Laurenzenvorstadt 11 5000 Aarau 062 835 39 50

WPR.2022.94 / zb / we ZEMIS [***]

Verfügung vom 12. Januar 2023

Gesuchsteller Amt für Migration und Integration Kanton Aargau, Sektion Asyl und Rückkehr, Bahnhofstrasse 88, 5001 Aarau vertreten durch Erika Schär, Bahnhofstrasse 88, 5001 Aarau

Gesuchsgegner A._____, von Somalia z.Zt. im Zentrum für ausländerrechtliche Administrativhaft, 8058 Zürich amtlich vertreten durch lic. iur.
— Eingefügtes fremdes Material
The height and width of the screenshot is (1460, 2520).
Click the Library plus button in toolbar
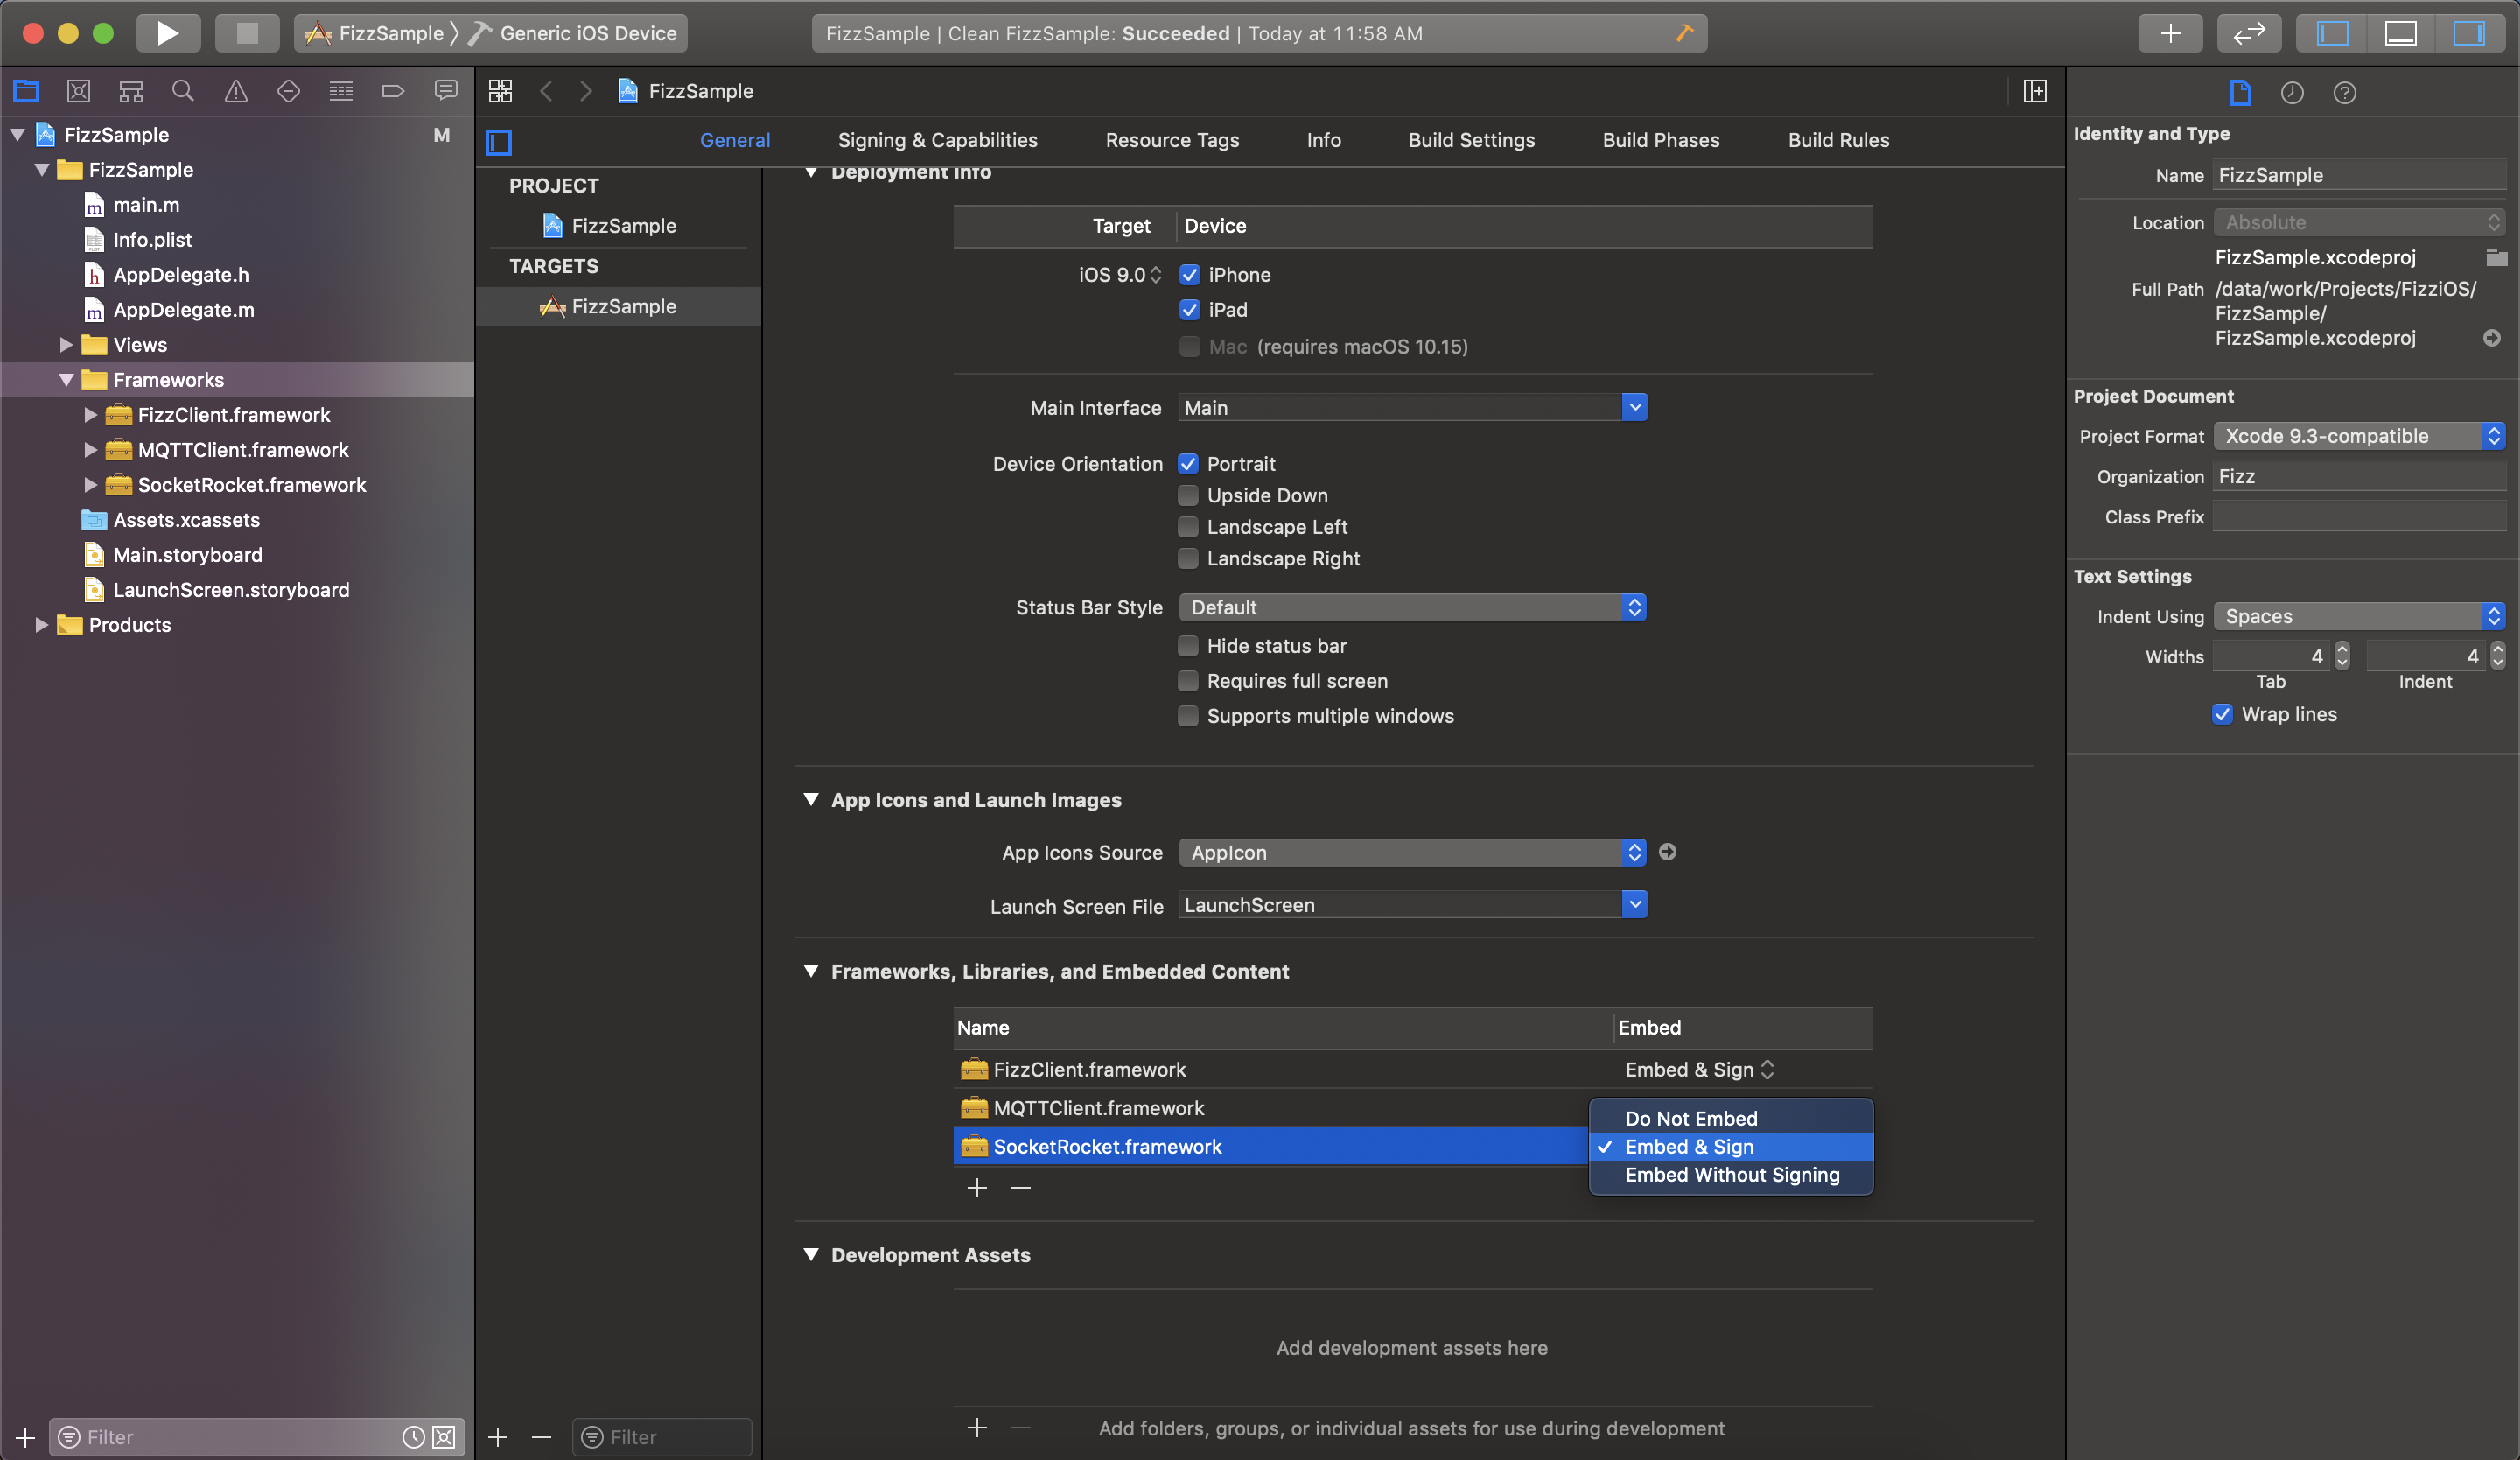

Donato Del Duca, Rechtsanwalt, Stadtturmstrasse 10, Postfach, 5401 Baden

Gegenstand Ausschaffungshaft gestützt auf Art. 76a AIG / Haftüberprüfung

Der Einzelrichter entnimmt den Akten und zieht in Erwägung:

1.

Mit Verfügung vom 1. Dezember 2022 ordnete das Amt für Migration und Integration Kanton Aargau (MIKA) gegen den Gesuchsgegner gestützt auf Art. 76a des Bundesgesetzes über die Ausländerinnen und Ausländer und über die Integration vom 16. Dezember 2005 (Ausländer- und Integrationsgesetz, AIG; SR 142.20) eine Administrativhaft zur Vorbereitung eines Wegweisungsentscheids und anschliessendem Wegweisungsvollzug im Rahmen eines Dublin-Verfahrens an. Die Haft begann am 1. Dezember 2022, 00.15 Uhr.
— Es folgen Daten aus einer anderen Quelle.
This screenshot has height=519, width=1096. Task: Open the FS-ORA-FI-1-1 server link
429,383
Nachdem der Gesuchsgegner nach Eröffnung der Haftanordnung eine richterliche Haftüberprüfung verlangt hatte (Art. 80a Abs. 3 AIG; Akten des Amtes für Migration und Integration [MI-act.] 41), erliess der Einzelrichter des Verwaltungsgerichts am 5. Dezember 2022 für die Haftphase zur Vorbereitung des Wegweisungsentscheids folgendes Urteil (WPR.2022.88):

1.

Die am 1. Dezember 2022 durch das MIKA angeordnete Dublin-Administrativhaft wird bestätigt. Die Haft begann am 1. Dezember 2022, 00.15 Uhr.

2.

Das MIKA wird verpflichtet, den Übergang der Haftphasen mittels Feststellungsverfügung anzuzeigen.

3.

Die Haft ist im Ausschaffungszentrum des Kantons Aargau in Aarau oder im Flughafengefängnis Zürich zu vollziehen.

4.

Es werden keine Kosten auferlegt.

5.

Als amtlicher Rechtsvertreter wird lic. iur. Donato Del Duca, Baden, bestätigt. Der Rechtsvertreter wird aufgefordert, nach Haftentlassung des Gesuchsgegners seine detaillierte Kostennote einzureichen.

2.

Mit Verfügung vom 23. Dezember 2022 stellte das MIKA fest, dass das Staatssekretariat für Migration (SEM) mit Entscheid vom 22. Dezember 2022 die Wegweisung des Gesuchsgegners nach Schweden angeordnet habe. Der Wegweisungsentscheid des SEM sei am 23. Dezember 2022, 07.17 Uhr, beim MIKA eingegangen und der Gesuchsgegner befinde sich seit diesem Zeitpunkt gestützt auf Art. 76a Abs. 3 lit. c AIG zur Sicherstellung des Wegweisungsvollzugs in Haft. Die Haft dürfe bis längstens 2. Februar 2023, 12.00 Uhr, dauern (act. 1 f.).

3.

Das MIKA liess dem Verwaltungsgericht und dem Vertreter des Gesuchsgegners am 23. Dezember 2022 die Feststellungsverfügung sowie den Wegweisungsentscheid zukommen.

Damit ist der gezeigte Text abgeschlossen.